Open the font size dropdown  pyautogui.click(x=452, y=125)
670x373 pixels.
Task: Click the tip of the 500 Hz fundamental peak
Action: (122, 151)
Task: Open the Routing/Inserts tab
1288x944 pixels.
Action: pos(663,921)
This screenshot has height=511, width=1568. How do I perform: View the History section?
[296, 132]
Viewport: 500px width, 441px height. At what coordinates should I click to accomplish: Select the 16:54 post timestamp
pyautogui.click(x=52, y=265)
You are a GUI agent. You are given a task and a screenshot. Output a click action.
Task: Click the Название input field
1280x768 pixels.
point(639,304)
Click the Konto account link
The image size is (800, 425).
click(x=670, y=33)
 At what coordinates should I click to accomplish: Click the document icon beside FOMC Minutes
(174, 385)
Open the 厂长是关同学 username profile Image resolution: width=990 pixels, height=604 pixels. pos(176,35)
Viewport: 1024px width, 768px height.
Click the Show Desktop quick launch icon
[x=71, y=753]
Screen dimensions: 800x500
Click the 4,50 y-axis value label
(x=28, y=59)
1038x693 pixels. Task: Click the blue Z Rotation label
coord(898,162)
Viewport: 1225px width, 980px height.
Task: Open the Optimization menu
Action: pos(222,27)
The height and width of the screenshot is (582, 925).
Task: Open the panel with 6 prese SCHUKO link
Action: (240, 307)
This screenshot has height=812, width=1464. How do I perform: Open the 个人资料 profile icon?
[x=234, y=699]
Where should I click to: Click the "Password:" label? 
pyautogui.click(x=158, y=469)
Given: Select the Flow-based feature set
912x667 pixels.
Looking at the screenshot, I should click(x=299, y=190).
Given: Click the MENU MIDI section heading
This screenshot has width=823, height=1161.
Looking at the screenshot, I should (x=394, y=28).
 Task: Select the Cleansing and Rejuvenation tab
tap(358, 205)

-*-

EXERCISE REQUIREMENTS — Set down the entire listing once more, keeping every line exactly as it reads.

WRITTEN RESPONSE —
Open the font size dropdown  pyautogui.click(x=452, y=125)
670x373 pixels.
Task: Click the tip of the 500 Hz fundamental peak
Action: (122, 151)
Task: Open the Routing/Inserts tab
1288x944 pixels.
Action: pos(663,921)
This screenshot has height=511, width=1568. How do I perform: View the History section?
[296, 132]
Viewport: 500px width, 441px height. At what coordinates should I click to accomplish: Select the 16:54 post timestamp
pyautogui.click(x=52, y=265)
You are a GUI agent. You are given a task and a screenshot. Output a click action.
Task: Click the Название input field
1280x768 pixels.
point(639,304)
Click the Konto account link
The image size is (800, 425).
click(x=670, y=33)
 At what coordinates should I click to accomplish: Click the document icon beside FOMC Minutes
(174, 385)
Open the 厂长是关同学 username profile Image resolution: width=990 pixels, height=604 pixels. pos(176,35)
Viewport: 1024px width, 768px height.
Click the Show Desktop quick launch icon
[x=71, y=753]
Screen dimensions: 800x500
Click the 4,50 y-axis value label
(x=28, y=59)
1038x693 pixels. Task: Click the blue Z Rotation label
coord(898,162)
Viewport: 1225px width, 980px height.
Task: Open the Optimization menu
Action: pos(222,27)
The height and width of the screenshot is (582, 925).
Task: Open the panel with 6 prese SCHUKO link
Action: (240, 307)
This screenshot has height=812, width=1464. How do I perform: Open the 个人资料 profile icon?
[x=234, y=699]
Where should I click to: Click the "Password:" label? 
pyautogui.click(x=158, y=469)
Given: Select the Flow-based feature set
912x667 pixels.
Looking at the screenshot, I should click(x=299, y=190).
Given: Click the MENU MIDI section heading
This screenshot has width=823, height=1161.
Looking at the screenshot, I should (x=394, y=28).
 Task: Select the Cleansing and Rejuvenation tab
tap(358, 205)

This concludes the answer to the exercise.